Work required >> The records that follow are to be given again exactly.

(Records contained in a dataset)
══════════════════════════════
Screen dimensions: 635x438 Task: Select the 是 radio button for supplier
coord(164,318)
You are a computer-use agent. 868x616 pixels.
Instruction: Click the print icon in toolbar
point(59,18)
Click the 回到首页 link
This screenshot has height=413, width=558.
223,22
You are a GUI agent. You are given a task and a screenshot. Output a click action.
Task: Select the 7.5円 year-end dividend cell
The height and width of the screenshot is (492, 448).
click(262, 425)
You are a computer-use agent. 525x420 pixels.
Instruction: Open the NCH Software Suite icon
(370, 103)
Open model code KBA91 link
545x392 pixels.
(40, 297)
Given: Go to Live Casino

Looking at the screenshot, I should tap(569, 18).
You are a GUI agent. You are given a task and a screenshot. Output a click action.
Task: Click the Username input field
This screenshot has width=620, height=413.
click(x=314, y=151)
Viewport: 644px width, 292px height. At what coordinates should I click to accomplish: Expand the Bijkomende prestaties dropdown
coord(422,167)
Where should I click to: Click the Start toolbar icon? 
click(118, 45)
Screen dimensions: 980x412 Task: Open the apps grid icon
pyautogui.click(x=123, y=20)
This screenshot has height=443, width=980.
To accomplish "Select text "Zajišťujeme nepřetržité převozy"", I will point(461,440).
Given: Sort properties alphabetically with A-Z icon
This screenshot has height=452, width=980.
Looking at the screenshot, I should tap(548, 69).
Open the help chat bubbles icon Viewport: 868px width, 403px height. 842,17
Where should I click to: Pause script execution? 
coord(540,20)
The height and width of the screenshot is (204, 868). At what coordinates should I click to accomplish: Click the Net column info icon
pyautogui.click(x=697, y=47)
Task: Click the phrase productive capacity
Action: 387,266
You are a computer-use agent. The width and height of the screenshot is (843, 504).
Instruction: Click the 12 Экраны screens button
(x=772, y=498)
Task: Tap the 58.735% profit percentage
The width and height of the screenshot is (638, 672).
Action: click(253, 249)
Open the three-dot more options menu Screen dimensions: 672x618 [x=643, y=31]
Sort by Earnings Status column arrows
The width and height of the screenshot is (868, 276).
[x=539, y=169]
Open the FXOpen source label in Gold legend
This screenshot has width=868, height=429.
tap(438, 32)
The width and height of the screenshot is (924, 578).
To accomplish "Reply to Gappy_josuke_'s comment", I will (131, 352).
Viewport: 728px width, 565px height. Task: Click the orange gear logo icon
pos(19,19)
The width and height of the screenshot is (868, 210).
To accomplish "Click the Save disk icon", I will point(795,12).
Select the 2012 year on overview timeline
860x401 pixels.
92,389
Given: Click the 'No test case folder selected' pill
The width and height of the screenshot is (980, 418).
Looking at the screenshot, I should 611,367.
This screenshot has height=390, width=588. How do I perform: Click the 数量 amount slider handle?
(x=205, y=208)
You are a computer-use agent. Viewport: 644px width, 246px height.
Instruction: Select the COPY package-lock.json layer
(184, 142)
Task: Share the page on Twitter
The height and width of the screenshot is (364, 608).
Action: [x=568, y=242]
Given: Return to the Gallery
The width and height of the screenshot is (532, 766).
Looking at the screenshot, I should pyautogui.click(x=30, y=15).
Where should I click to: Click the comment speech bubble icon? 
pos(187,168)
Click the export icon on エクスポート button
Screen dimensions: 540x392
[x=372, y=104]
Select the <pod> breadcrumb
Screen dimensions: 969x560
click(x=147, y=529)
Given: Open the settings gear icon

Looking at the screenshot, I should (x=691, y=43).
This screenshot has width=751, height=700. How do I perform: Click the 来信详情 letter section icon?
══════════════════════════════
Answer for this exercise >>
Screen dimensions: 635x438 Task: Select the 是 radio button for supplier
coord(164,318)
You are a computer-use agent. 868x616 pixels.
Instruction: Click the print icon in toolbar
point(59,18)
Click the 回到首页 link
This screenshot has height=413, width=558.
223,22
You are a GUI agent. You are given a task and a screenshot. Output a click action.
Task: Select the 7.5円 year-end dividend cell
The height and width of the screenshot is (492, 448).
click(262, 425)
You are a computer-use agent. 525x420 pixels.
Instruction: Open the NCH Software Suite icon
(370, 103)
Open model code KBA91 link
545x392 pixels.
(40, 297)
Given: Go to Live Casino

Looking at the screenshot, I should tap(569, 18).
You are a GUI agent. You are given a task and a screenshot. Output a click action.
Task: Click the Username input field
This screenshot has width=620, height=413.
click(x=314, y=151)
Viewport: 644px width, 292px height. At what coordinates should I click to accomplish: Expand the Bijkomende prestaties dropdown
coord(422,167)
Where should I click to: Click the Start toolbar icon? 
click(118, 45)
Screen dimensions: 980x412 Task: Open the apps grid icon
pyautogui.click(x=123, y=20)
This screenshot has height=443, width=980.
To accomplish "Select text "Zajišťujeme nepřetržité převozy"", I will point(461,440).
Given: Sort properties alphabetically with A-Z icon
This screenshot has height=452, width=980.
Looking at the screenshot, I should tap(548, 69).
Open the help chat bubbles icon Viewport: 868px width, 403px height. 842,17
Where should I click to: Pause script execution? 
coord(540,20)
The height and width of the screenshot is (204, 868). At what coordinates should I click to accomplish: Click the Net column info icon
pyautogui.click(x=697, y=47)
Task: Click the phrase productive capacity
Action: 387,266
You are a computer-use agent. The width and height of the screenshot is (843, 504).
Instruction: Click the 12 Экраны screens button
(x=772, y=498)
Task: Tap the 58.735% profit percentage
The width and height of the screenshot is (638, 672).
Action: click(253, 249)
Open the three-dot more options menu Screen dimensions: 672x618 [x=643, y=31]
Sort by Earnings Status column arrows
The width and height of the screenshot is (868, 276).
[x=539, y=169]
Open the FXOpen source label in Gold legend
This screenshot has width=868, height=429.
tap(438, 32)
The width and height of the screenshot is (924, 578).
To accomplish "Reply to Gappy_josuke_'s comment", I will (131, 352).
Viewport: 728px width, 565px height. Task: Click the orange gear logo icon
pos(19,19)
The width and height of the screenshot is (868, 210).
To accomplish "Click the Save disk icon", I will point(795,12).
Select the 2012 year on overview timeline
860x401 pixels.
92,389
Given: Click the 'No test case folder selected' pill
The width and height of the screenshot is (980, 418).
Looking at the screenshot, I should 611,367.
This screenshot has height=390, width=588. How do I perform: Click the 数量 amount slider handle?
(x=205, y=208)
You are a computer-use agent. Viewport: 644px width, 246px height.
Instruction: Select the COPY package-lock.json layer
(184, 142)
Task: Share the page on Twitter
The height and width of the screenshot is (364, 608).
Action: [x=568, y=242]
Given: Return to the Gallery
The width and height of the screenshot is (532, 766).
Looking at the screenshot, I should pyautogui.click(x=30, y=15).
Where should I click to: Click the comment speech bubble icon? 
pos(187,168)
Click the export icon on エクスポート button
Screen dimensions: 540x392
[x=372, y=104]
Select the <pod> breadcrumb
Screen dimensions: 969x560
click(x=147, y=529)
Given: Open the settings gear icon

Looking at the screenshot, I should (x=691, y=43).
This screenshot has width=751, height=700. How do I perform: Click the 来信详情 letter section icon?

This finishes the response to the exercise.